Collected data
━━━
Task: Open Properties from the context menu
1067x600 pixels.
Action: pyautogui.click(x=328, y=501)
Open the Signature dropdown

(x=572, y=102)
━━━
# [Exercise prompt]
Copy the data above exactly. Every line must be included.

# [Task solution]
Task: Open Properties from the context menu
1067x600 pixels.
Action: pyautogui.click(x=328, y=501)
Open the Signature dropdown

(x=572, y=102)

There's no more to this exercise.